Records shown —
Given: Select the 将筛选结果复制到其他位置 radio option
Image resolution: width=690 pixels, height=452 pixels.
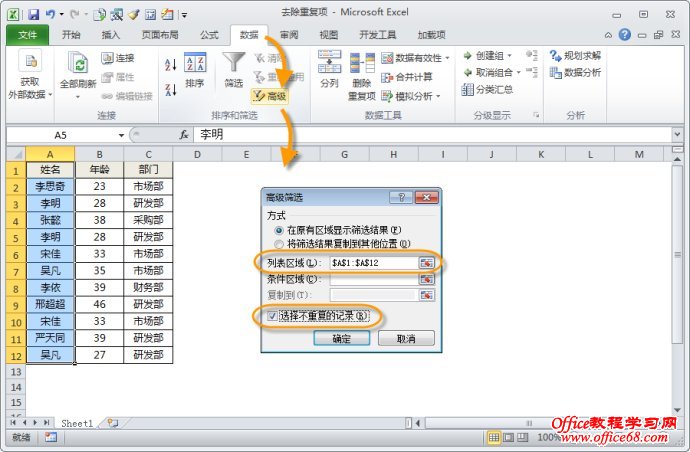Looking at the screenshot, I should pos(279,243).
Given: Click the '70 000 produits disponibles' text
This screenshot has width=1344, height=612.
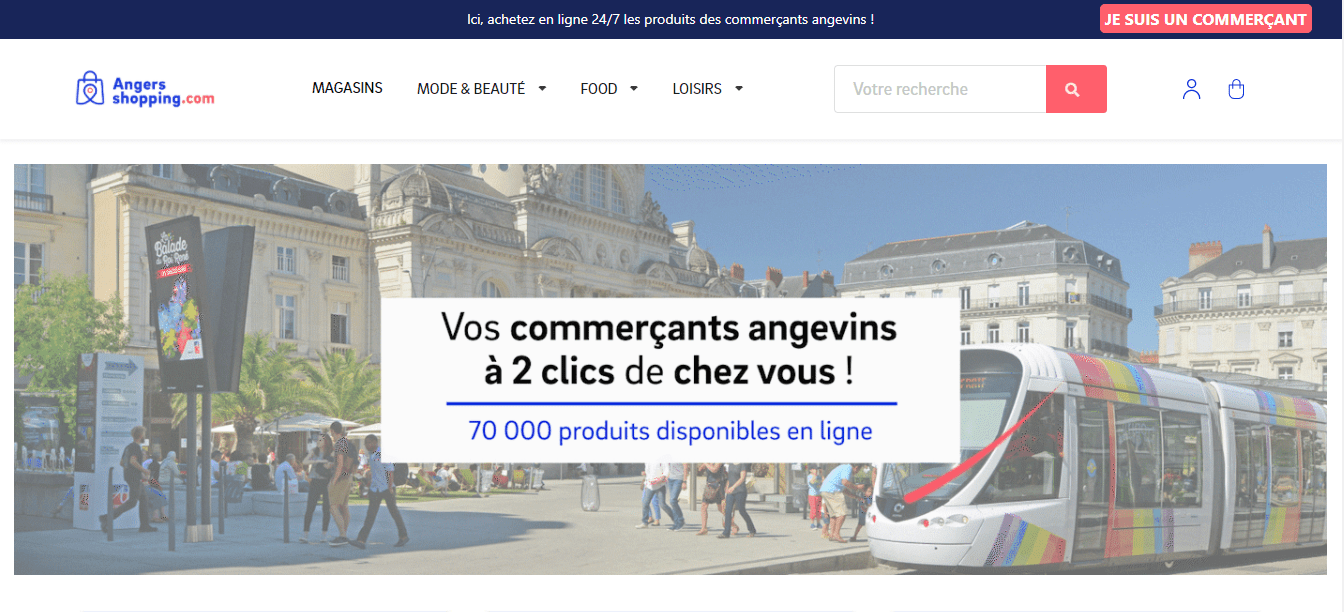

Stated problem —
Reproduce all of the rows above with "Given" switched to "Instruction" and everything else left unchanged. Omit the pictures from your answer.

Problem solution —
Instruction: Select the 将筛选结果复制到其他位置 radio option
Image resolution: width=690 pixels, height=452 pixels.
Looking at the screenshot, I should pos(279,243).
Instruction: Click the '70 000 produits disponibles' text
This screenshot has width=1344, height=612.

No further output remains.